Along the reaches of the street

Held in a lunar synthesis,

Whispering lunar incantations

Dissolve the floors of memory

And all its clear relations,

Its divisions and precisions,

Every street lamp that I pass

Beats like a fatalistic drum,

And through the spaces of the dark

Midnight shakes the memory

As a madman shakes a dead geranium.

 

Half-past one,

The street lamp sputtered,

The street lamp muttered,

The street lamp said, «Regard that woman

Who hesitates towards you in the light of the door

Which opens on her like a grin.

You see the border of her dress

Is torn and stained with sand,

And you see the corner of her eye

Twists like a crooked pin.»

 

The memory throws up high and dry

A crowd of twisted things;

A twisted branch upon the beach

Eaten smooth, and polished

As if the world gave up

The secret of its skeleton,

Stiff and white.

A broken spring in a factory yard,

Rust that clings to the form that the strength has left

Hard and curled and ready to snap.

 

Half-past two,

The street lamp said,

«Remark the cat which flattens itself in the gutter,

Slips out its tongue

And devours a morsel of rancid butter.»

So the hand of a child, automatic,

Slipped out and pocketed a toy that was running along the quay.

I could see nothing behind that child’s eye.

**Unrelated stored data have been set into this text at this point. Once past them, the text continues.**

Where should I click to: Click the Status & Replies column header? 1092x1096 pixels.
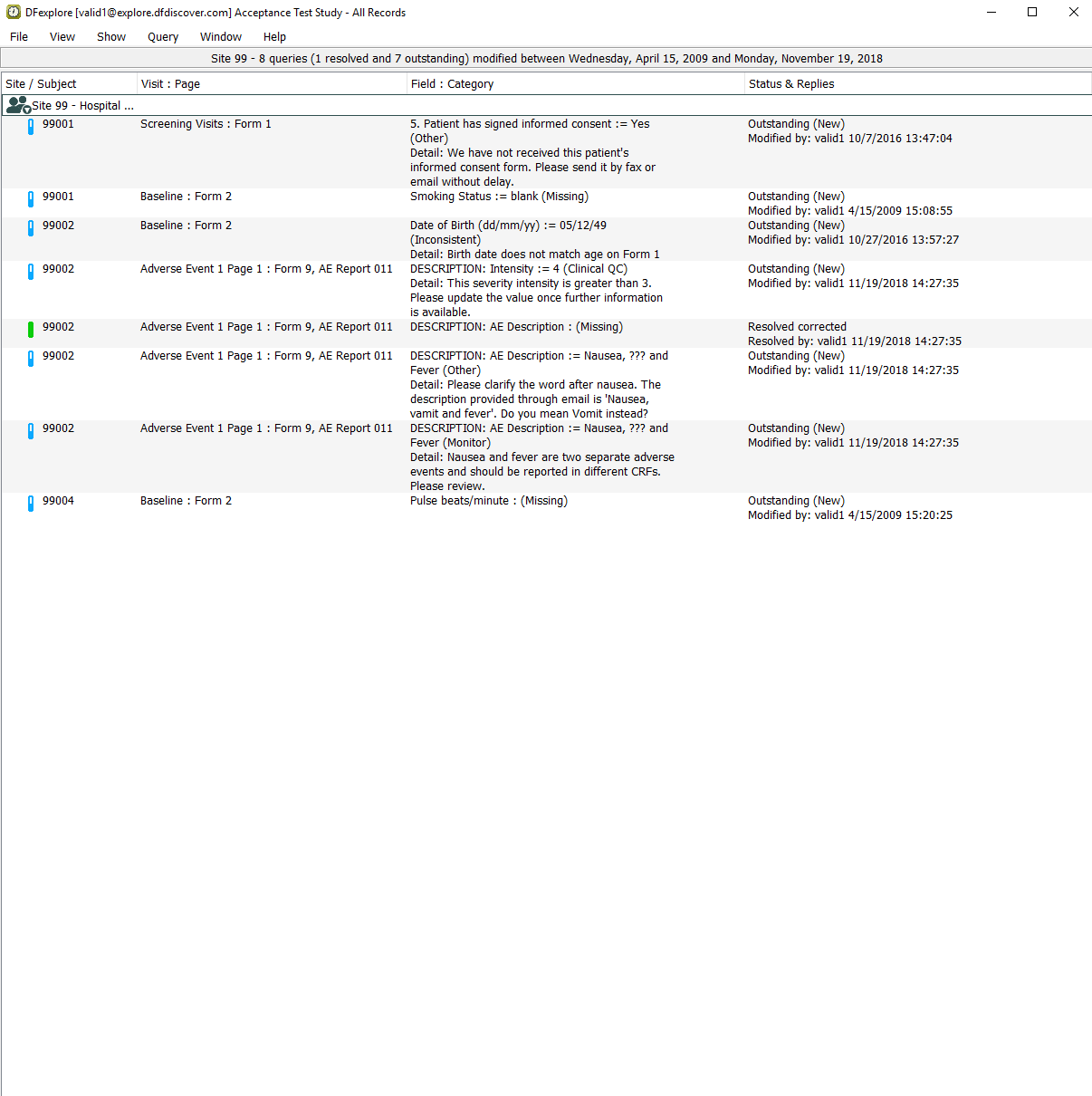click(x=791, y=84)

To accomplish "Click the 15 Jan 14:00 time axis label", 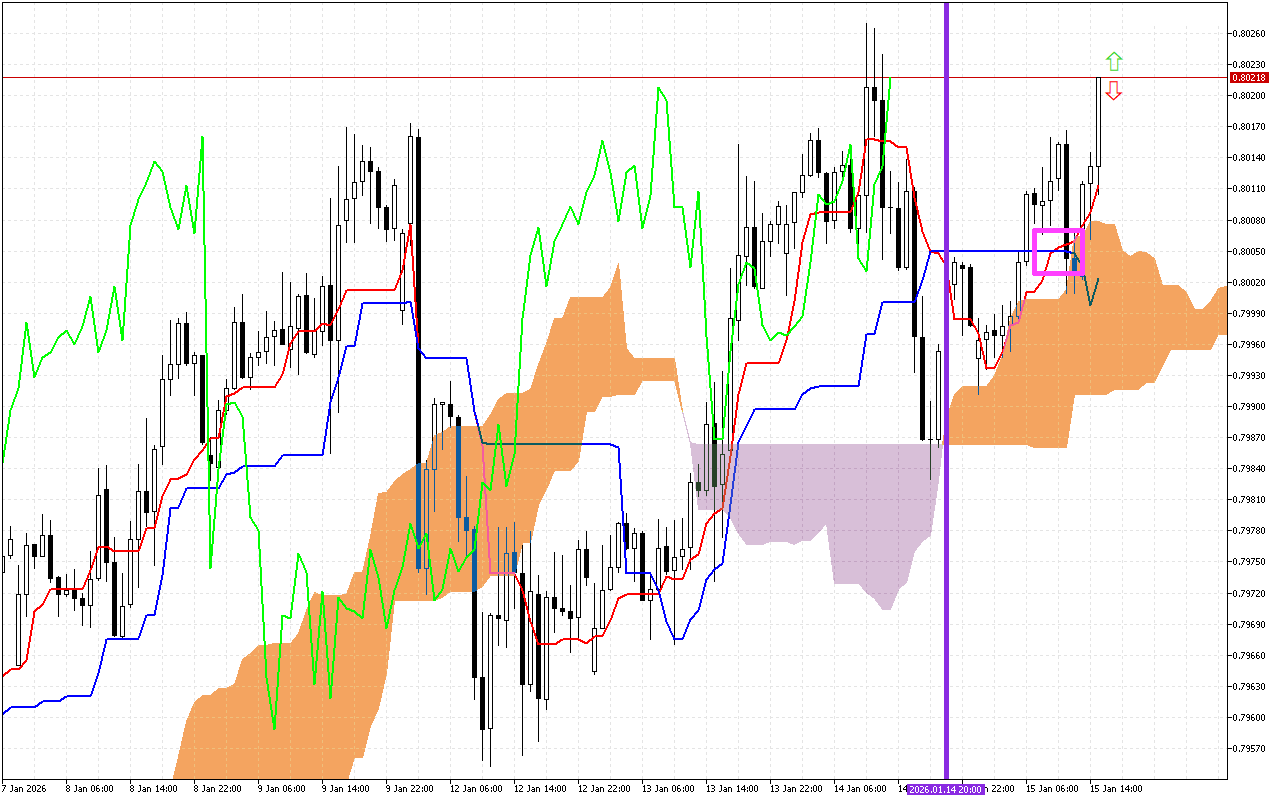I will (x=1115, y=789).
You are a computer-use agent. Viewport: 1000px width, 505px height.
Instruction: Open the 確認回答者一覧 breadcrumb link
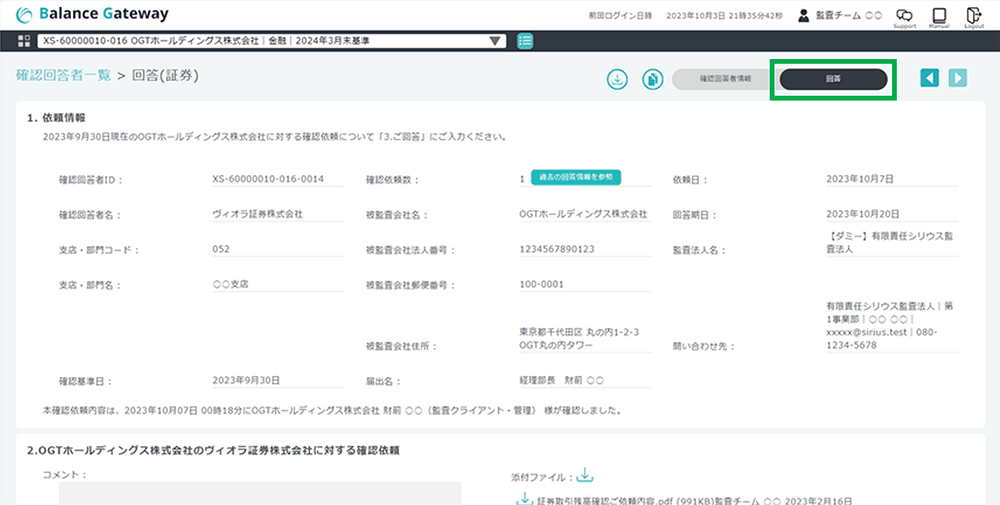tap(63, 75)
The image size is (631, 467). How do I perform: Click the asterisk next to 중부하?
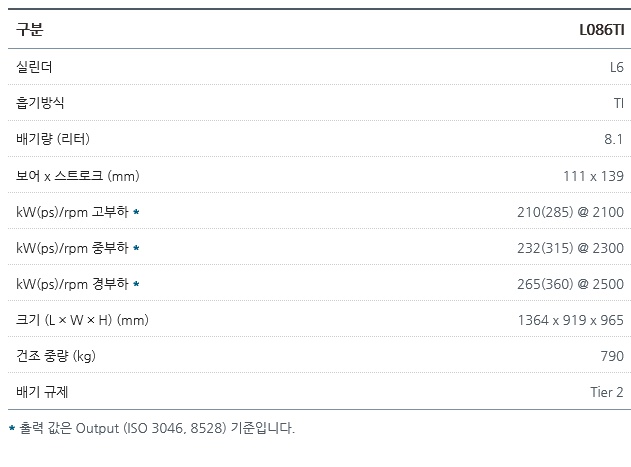click(136, 248)
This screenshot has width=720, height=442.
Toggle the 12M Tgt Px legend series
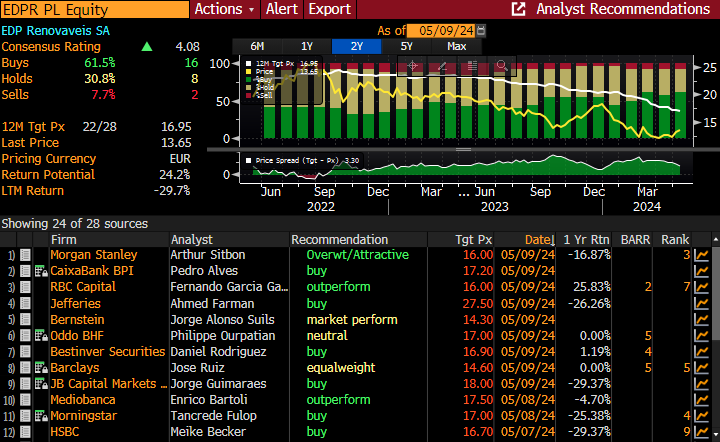pyautogui.click(x=267, y=63)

I have seen eyes in the street

Trying to peer through lighted shutters,

And a crab one afternoon in a pool,

An old crab with barnacles on his back,

Gripped the end of a stick which I held him.

 

Half-past three,

The lamp sputtered,

The lamp muttered in the dark.

 

The lamp hummed:

«Regard the moon,

La lune ne garde aucune rancune,

She winks a feeble eye,

She smiles into corners.

She smoothes the hair of the grass.

The moon has lost her memory.

A washed-out smallpox cracks her face,

Her hand twists a paper rose,

That smells of dust and old Cologne,

She is alone

With all the old nocturnal smells

That cross and cross across her brain.»

The reminiscence comes

Of sunless dry geraniums

And dust in crevices,

Smells of chestnuts in the streets,

And female smells in shuttered rooms,

And cigarettes in corridors

And cocktail smells in bars.»

 

The lamp said,

«Four o’clock,

Here is the number on the door.

Memory!

You have the key,

The little lamp spreads a ring on the stair,

Mount.

The bed is open; the tooth-brush hangs on the wall,

Put your shoes at the door, sleep, prepare for life.»

 The last twist of the knife.

«Rhapsody on a Windy Night» was originally printed in Blast, July 1915.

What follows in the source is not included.